**Consigne écrite**. D'après l'extrait sur la chaîne radiographique, pourquoi faut-il minimiser le rayonnement diffusé ? Répondez en une à trois phrases.

*** Extrait fourni

La connaissance des axes radiographiques, de leurs atouts et de leurs limites est un prérequis pour réaliser une expérience. L’installation Epure, dans sa configuration à trois axes, augmente les capacités et les performances des expériences hydrodynamiques françaises et britanniques.

La chaîne radiographique est l’ensemble des éléments mis en œuvre pour réaliser des mesures de radiographie éclair : elle comprend la source X, le dispositif de confinement, l’objet, son environnement proche et les détecteurs (figure 1).

Chaque chaîne radiographique est conçue pour être adaptée aux phénomènes hydrodynamiques à observer. L’objectif est d’obtenir la meilleure qualité d’image possible afin d’en extraire les informations qui sont nécessaires pour répondre aux besoins des concepteurs d’armes. Le besoin réside à la fois dans la distinction de détails au sein de l’objet comprimé et dans la reconstruction en masse volumique de l’objet. L’installation Epure dispose de trois sources X disposant de caractéristiques différentes et disposées suivant trois axes autour de l’objet (voir l’article 2c « Source de rayonnement X »). Le choix des axes et l’évaluation de la capacité à observer le phénomène passent par la simulation de l’expérience ainsi que par la meilleure connaissance possible de chaque élément.

Le premier élément de la chaîne radiographique est la source X. Elle pilote les capacités de pénétration des photons dans l’objet et contribue fortement à la résolution de l’image. Ces sources X sont caractérisées par la dose émise, leur taille, leur forme et leur orientation lors de campagnes expérimentales dédiées. Leur fonctionnement est adapté au besoin expérimental.

Comme dans toute acquisition de données, on cherche à maximiser le rapport signal à bruit. Dans le contexte d’une mesure radiographique, le signal d’intérêt est appelé signal direct, car il s’agit des photons ayant atteint le détecteur directement depuis la source et à travers l’objet étudié (figure 2). Les rayonnements diffusés ont atteint, au contraire, le détecteur après une ou plusieurs diffusions et ne portent pas d’information pertinente. Le rayonnement diffusé ne pouvant être discriminé du signal direct, sur les détecteurs, il est nécessaire de le minimiser. La conception de la chaîne radiographique se concentre donc sur l’optimisation du rapport entre rayonnement direct et diffusé.

******
*** Données brutes

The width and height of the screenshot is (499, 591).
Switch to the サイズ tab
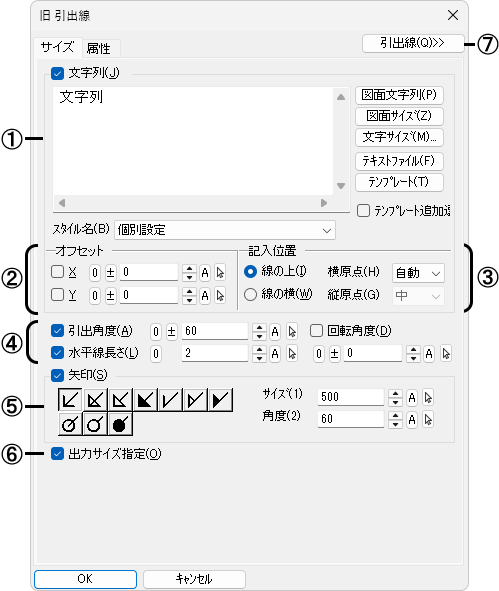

******

**Résultat ci-dessous**. Le rayonnement diffusé atteint le détecteur après une ou plusieurs diffusions et ne porte pas d'information pertinente. Comme il ne peut pas être discriminé du signal direct sur les détecteurs, il faut le réduire. La conception de la chaîne radiographique vise donc à optimiser le rapport entre rayonnement direct et diffusé.